• [DIRECTIONS]
The text about Facebook's monopoly says Facebook is unlike the other American technology giants. In one to three sentences, explain why.

===== EXTRACT TO READ

It is clear at this point that Facebook has a monopoly on online human-to-human interaction that no private forces, market or otherwise, will break in the foreseeable future. The network effects from a billion users are unsurmountably large. If we take Metcalfe's Law literally, even a social network that accumulates a hundred million users will be a hundred times less powerful than Facebook.[0] In fact, you're probably confused by the title of this post: What Facebook alternatives?
Facebook is furthermore unlike the other American technology giants in that it alone locks up all its users' interactions inside its walled garden. Apple, Alphabet, Amazon, and Microsoft are, to greater or lesser degree, porous at the edges — you can use an iPhone to chat with people who don't have iPhones; you can use Gmail to email people who don't have Gmail; buying things from Amazon doesn't prevent you from buying other stuff elsewhere; even Microsoft has realized belatedly that it is not the center of the universe & its products have started playing nice with others. But Facebook locks up your posts, locks up your photos, locks up your entire social identity inside its prison. There simply is no way to interact with Facebook users except by creating a Facebook account yourself and creating content that further entrenches Facebook's monopoly.

==========
===== PROVIDED DATA

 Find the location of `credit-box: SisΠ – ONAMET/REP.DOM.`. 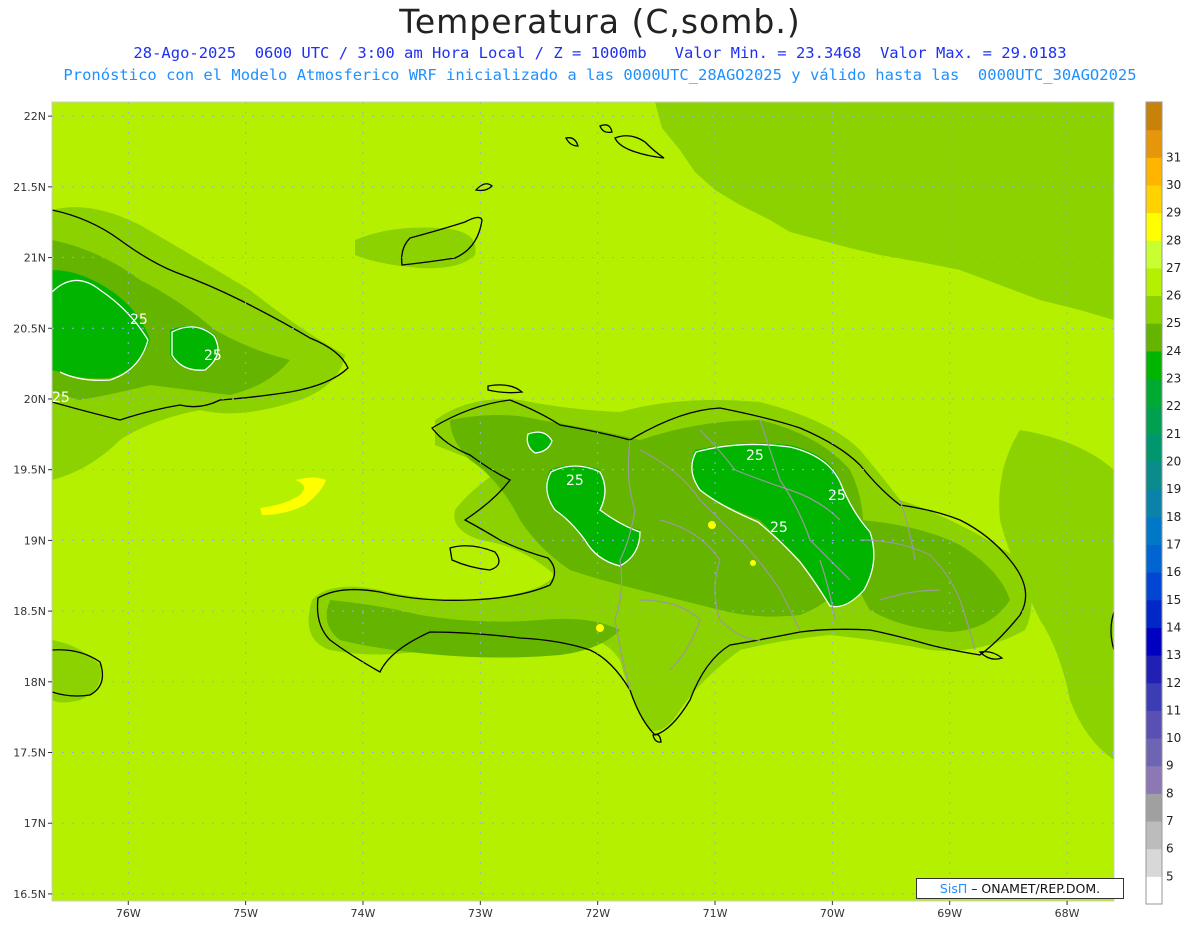

credit-box: SisΠ – ONAMET/REP.DOM. is located at coordinates (1020, 888).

==========

• [FINISHED TASK]
Facebook alone locks up all its users' interactions, including posts, photos, and social identity, inside its walled garden, so the only way to interact with its users is to create an account. Apple, Alphabet, Amazon, and Microsoft are porous at the edges: an iPhone can chat with people who don't have iPhones, Gmail can email people who don't use Gmail, buying from Amazon doesn't stop purchases elsewhere, and Microsoft's products have started playing nice with others.